苏怜出了鹿鸣轩,一眼瞧见张见山与王家嫂子在对面的茶摊会合,他似乎正在汇报这趟买卖的成果。
苏怜走近了,听得王家嫂子喜滋滋地说:“真没想到!这一对锦鸡还真卖出了一两银子!还是见山兄弟和娘子有办法!”
苏怜心道,要不是她那老实巴交的当家人突然跑出来搅局,那对锦鸡可是能卖十两黄金呢!在这城里置办宅院,给她未来的生意作启动资金,足足够了。
二狗他娘见苏怜走过来时一脸的无奈悻悻然,便问:“娘子怎么了?可是在里面受了什么委屈?”
苏怜心想,要说受了什么委屈嘛她瞟了一眼身边的张见山。
从她刚才出来,他就一眼都没有瞧过她。他面色如常,甚至淡淡微笑着。只是,朝夕相处了这些日子,就算他不说,她也知道他什么时候高兴、什么时候不高兴。
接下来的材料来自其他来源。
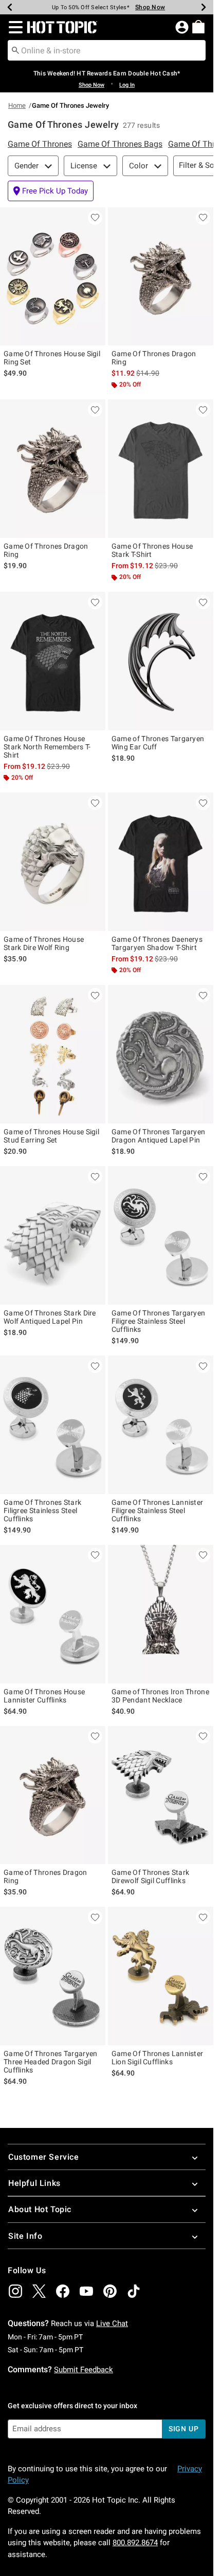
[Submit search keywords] (15, 50)
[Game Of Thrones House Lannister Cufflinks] (52, 1614)
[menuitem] (198, 26)
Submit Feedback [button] (83, 2369)
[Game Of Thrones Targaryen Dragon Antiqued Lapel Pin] (160, 1054)
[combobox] (107, 50)
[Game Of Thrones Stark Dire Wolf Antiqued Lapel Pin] (52, 1235)
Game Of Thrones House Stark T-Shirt (152, 550)
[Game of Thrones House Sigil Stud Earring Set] (52, 1054)
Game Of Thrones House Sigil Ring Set (52, 358)
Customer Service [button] (43, 2157)
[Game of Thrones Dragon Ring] (52, 1795)
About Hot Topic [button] (39, 2209)
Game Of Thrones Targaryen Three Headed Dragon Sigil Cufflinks (51, 2061)
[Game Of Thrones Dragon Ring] (160, 276)
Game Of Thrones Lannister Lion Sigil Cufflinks (158, 2057)
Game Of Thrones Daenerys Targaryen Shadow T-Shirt (157, 943)
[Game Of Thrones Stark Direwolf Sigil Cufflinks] (160, 1795)
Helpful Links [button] (34, 2183)
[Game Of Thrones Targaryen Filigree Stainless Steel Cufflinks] (160, 1235)
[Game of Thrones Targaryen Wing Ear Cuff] (160, 661)
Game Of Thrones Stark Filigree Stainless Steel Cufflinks (42, 1510)
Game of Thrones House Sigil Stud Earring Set (51, 1136)
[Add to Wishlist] (95, 217)
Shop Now (146, 7)
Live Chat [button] (112, 2323)
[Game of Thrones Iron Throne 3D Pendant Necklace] (160, 1614)
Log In (127, 85)
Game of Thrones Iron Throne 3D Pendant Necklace (160, 1696)
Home (17, 105)
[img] (15, 2291)
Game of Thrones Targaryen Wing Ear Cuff (158, 742)
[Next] (203, 7)
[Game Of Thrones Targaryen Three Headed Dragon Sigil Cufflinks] (52, 1976)
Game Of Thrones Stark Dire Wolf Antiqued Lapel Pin (50, 1317)
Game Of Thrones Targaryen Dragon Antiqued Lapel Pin (159, 1136)
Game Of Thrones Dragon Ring (154, 358)
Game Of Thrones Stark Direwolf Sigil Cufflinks (150, 1876)
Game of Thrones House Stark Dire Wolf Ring (44, 943)
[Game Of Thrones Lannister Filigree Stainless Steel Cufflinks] (160, 1424)
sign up (184, 2429)
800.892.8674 (135, 2542)
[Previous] (10, 7)
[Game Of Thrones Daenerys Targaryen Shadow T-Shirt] (160, 861)
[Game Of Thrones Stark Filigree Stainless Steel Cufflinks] (52, 1424)
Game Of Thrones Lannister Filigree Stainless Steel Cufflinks (158, 1510)
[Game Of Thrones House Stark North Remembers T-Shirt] (52, 661)
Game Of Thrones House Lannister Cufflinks (44, 1696)
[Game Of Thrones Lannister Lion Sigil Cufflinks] (160, 1976)
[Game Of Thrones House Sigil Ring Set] (52, 276)
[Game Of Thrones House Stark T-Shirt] (160, 468)
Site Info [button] (25, 2236)
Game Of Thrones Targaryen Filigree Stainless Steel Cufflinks (159, 1321)
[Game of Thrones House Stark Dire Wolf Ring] (52, 861)
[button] (13, 27)
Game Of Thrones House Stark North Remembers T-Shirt (47, 746)
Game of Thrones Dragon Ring (45, 1876)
苏怜心中叹道,这日子都过成什么光景了,还讲究那些虚名假义呢。
可怜她那十两黄金啊,就这么飞了。
“娘子,你怎么了?”二狗他娘见苏怜不应,担心地追问道。
“嫂子,怜儿没事,许是忙活了半日,有些累了。”苏怜勉强笑道。
“可不是,忙碌着这半日,娘子真是辛苦了。咱们快去吃点东西,填饱肚子,后晌就回村里吧!”二狗他娘道。
两个小崽子听说吃完午饭就回张家村,却是不答应了。一大一小闹着要去买糖买包子,张见山笑道:“就知道你们两个不听话,一人只许买一样吃食,回去分着吃。”
小崽子们欢呼雀跃。苏怜见他似乎也没有太生气,心里松了一口气。
午饭在路边小摊吃了热腾腾的面条,后晌又给家里置办了一些东西。苏怜虽然一时沮丧,但很快就忘了。十两黄金虽多,但她也并不十分放在心上。她知道,只要假以时日,总会赚回来的。
回村的时候,二狗他娘主动提出请大家坐牛车回去。一来是在城里买了不少东西、搬运不便,二来她也心疼苏怜那身好衣裳。
坐在车上,二狗他娘又问起苏怜是如何说服鹿鸣轩用一两银子买下那对锦鸡的。
苏怜瞟了一眼坐在车前的张见山的背影,略一思忖,淡淡道:“嫂子有所不知,凡是货物,若想卖出真正的好价钱,就不能依据本钱定价,而要依据这东西在买家心里的价值来定价。”
二狗他娘显然是对此道十分感兴趣,她也想学着苏怜那样,把一件寻常物件卖出天价来。若是那样,全家过上好日子就指日可待了。
二狗他娘追问道:“这两样有什么不同?”
苏怜笑道:“若依据本钱定价,那对锦鸡确实只值五文钱。嫂子您想,这对锦鸡是天生之物,也不是咱们养的,乃是山里走的,咱们没花钱将它们养大吧?”
“自然没有。”
“这便是了。就算是见山哥哥将它们捉了,也不过是花了些气力罢了。再送到县城里,也就是一辆车加上一顿饭的本钱,五文钱,很公道。”苏怜笑着解释。